[Start Reading passage]
Volvic is a brand of mineral water. Its source is in the Chaîne des Puys-Limagne Fault, Auvergne Volcanoes Regional Park, at the Puy de Dôme in France.

Over 50% of the production of Volvic water is exported to more than sixty countries throughout the world. Two bottling plants produce over one billion bottles of water annually and are the principal employers of the local Volvic commune.

History 
The first of the springs in the area was tapped in 1922, and the first bottles appeared on the market in 1938. In October 1993, the Volvic company was bought by Groupe Danone. Since 1997, Volvic has been using PETE, a recyclable material, to make their bottles.

The company became carbon-neutral during 2020. During the same year Volvic and the esports organisation Berlin International Gaming commenced a partnership.

Varieties

Volvic also produces a range of water that has natural fruit flavouring named Volvic Touch of Fruit, with sugar free options. Recent flavours include strawberry, summer fruits, orange & peach, cherry, and lemon & lime. Other ranges available are Volvic Juiced (water with fruit juice from concentrate), and Volvic Sparkling (sparkling flavoured water similar to Touch of Fruit).
[End Reading passage]
According to the Volvic text, when did the first bottles of Volvic go on the market? The material that follows has no connection to the Volvic text.
[Start Extracted information]
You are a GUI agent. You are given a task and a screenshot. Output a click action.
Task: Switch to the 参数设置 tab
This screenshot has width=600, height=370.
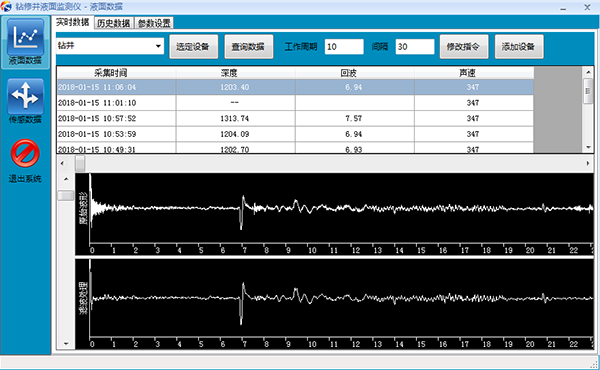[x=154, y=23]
[End Extracted information]
[Start Extracted information]
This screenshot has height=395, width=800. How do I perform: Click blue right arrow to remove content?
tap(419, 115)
[End Extracted information]
● Result of this exercise: 1938